### Excerto da fonte

Olha-se para São Bento e o que se
vê? Uma casa assombrada. Um Parlamento inútil, inoperante e incapaz.
Se alguém tinha dúvidas sobre a
qualidade, o valor e o papel da Assembleia da Republica, tem agora matéria para
ser esclarecido: um período de um mês, talvez mais, em que o nosso pobre
Parlamento revela à luz do dia, a todo o mundo, a sua futilidade, a sua
dependência do governo, a sua função de arena de mau gosto, a sua falta de
espírito de corpo, a sua ausência de orgulho e a sua deficiência de honra!
Eleitos há mais de um mês, os
deputados passeiam-se pela intriga partidária. Só se preocuparam com a eleição
do novo presidente, que imediatamente se vestiu de valete de copas, às ordens
do seu partido e de um futuro governo ainda em estado gasoso. Aos 230
deputados, não lhes ocorreu reunir, discutir, debater, organizar os seus
trabalhos, criar comissões, estabelecer ordens do dia e agendas para os
próximos meses, começar a preparar projectos de lei, coligir informação,
analisar situações reais nos vários sectores da vida, olhar para a execução
orçamental, estudar a sério as PPP, voltar a olhar para os grandes casos que
ainda hoje ameaçam a democracia (BPN, BPP, BCP, CGD, PT, CIMPOR, BES, GES…) e
fazer qualquer coisa que se veja, que interesse ao país e que justifique o
vencimento que recebem. Dizem que, desculpa de preguiçosos, estão à espera do
programa do governo.

### Extrato de dados
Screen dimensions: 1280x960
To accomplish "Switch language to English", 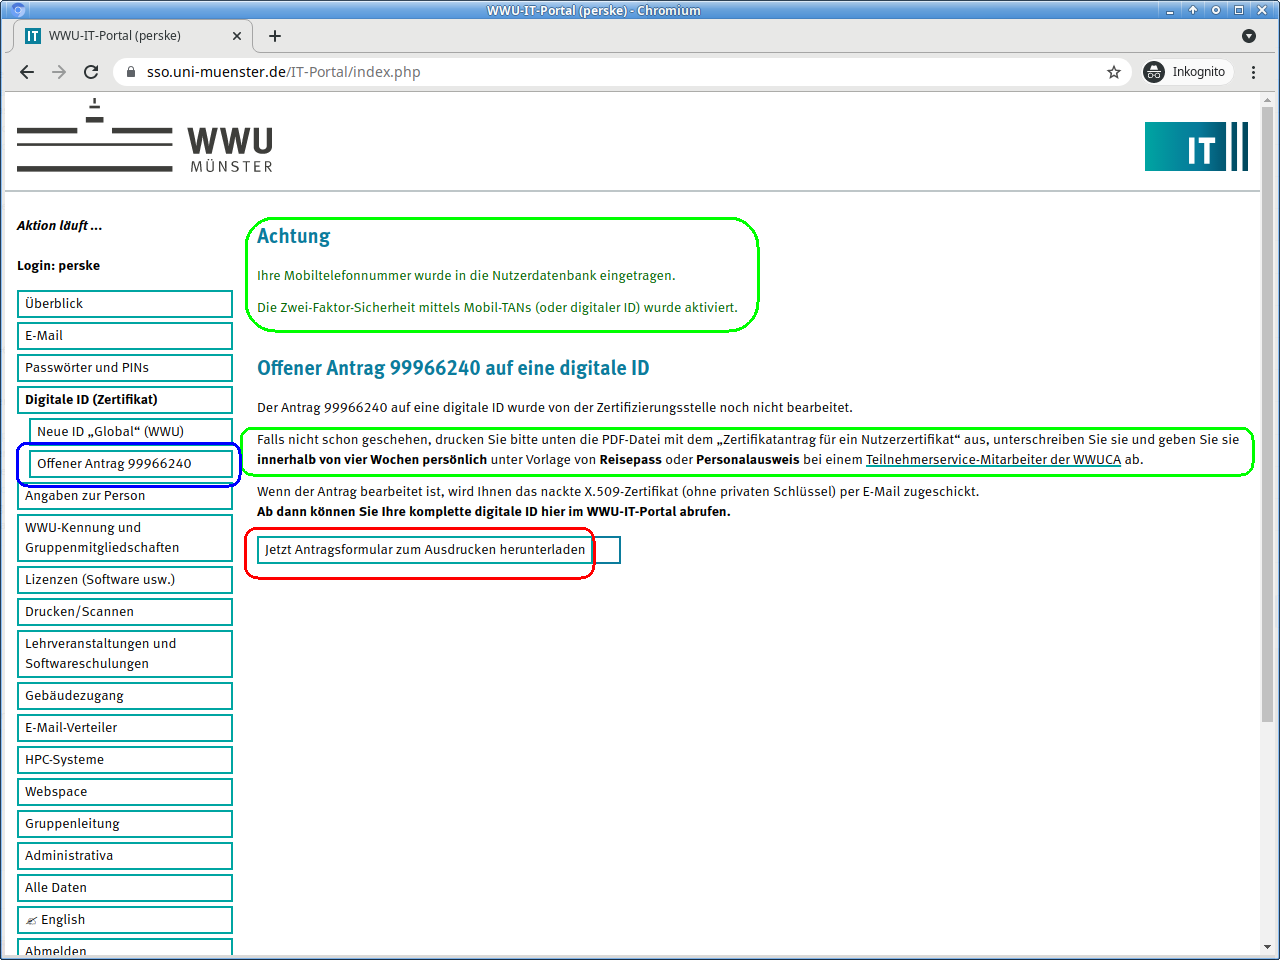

### Problemas
A – No excerto sobre o Parlamento, de que dizem os deputados estar à espera?
B – Continue o excerto sobre o Parlamento a partir da última frase apresentada.
As linhas são material independente do excerto sobre o Parlamento.

### As respostas
A – Do programa do governo.

B –
Com a lei eleitoral que temos,
não é possível esperar muito mais. Com a disciplina de voto imposta por todos
os partidos aos seus deputados, é fácil prever que ninguém, sem autorização
superior, tomará a decisão de abrir um livro ou fechar uma porta. Com este
sistema de voto por grupo ou sindicato de deputados, a inércia é a estratégia,
não fazer ondas é um mandamento. Com o pensamento político próprio de uma
brigada, quem ousa ter uma iniciativa sem botas cardadas? Com a falta de
tradição institucional, o que importa, tal como os comunistas dizem, são as
relações de força, o resto é poesia. Assim é que o Parlamento não reúne, não
trabalha, não cria comissões, não tem ideias, não começa a elaborar leis. Está
à espera. De quê? Dos chefes. Das negociações secretas entre os partidos da
esquerda. Do governo. Do Presidente. Da luz verde do PCP.
Já tudo lhe chamaram. Até nomes
que a vergonha e a cerimónia me impedem de repetir. Circo de São Bento foi certamente
a alcunha que mais bem lhe colou à pele. Pois bem, o Circo está fechado para
obras. A casa da liberdade está devoluta! O Fórum da democracia está mudo!
A situação actual da Assembleia
da República não é totalmente inédita e não data apenas deste último mês. Na
verdade, é ponto de chegada de um processo gradual de subalternização e
decadência de que há numerosos indícios. Vários foram os sinais dados. Aluga-se
o hemiciclo para festas e filmes! Nos Passos Perdidos fazem-se exposições! No
rés-do-chão canta-se o fado! Nos claustros, come-se sardinha e bebe-se
jeropiga! De vez em quando, crianças das escolas brincam aos deputados! Este
Parlamento mete dó!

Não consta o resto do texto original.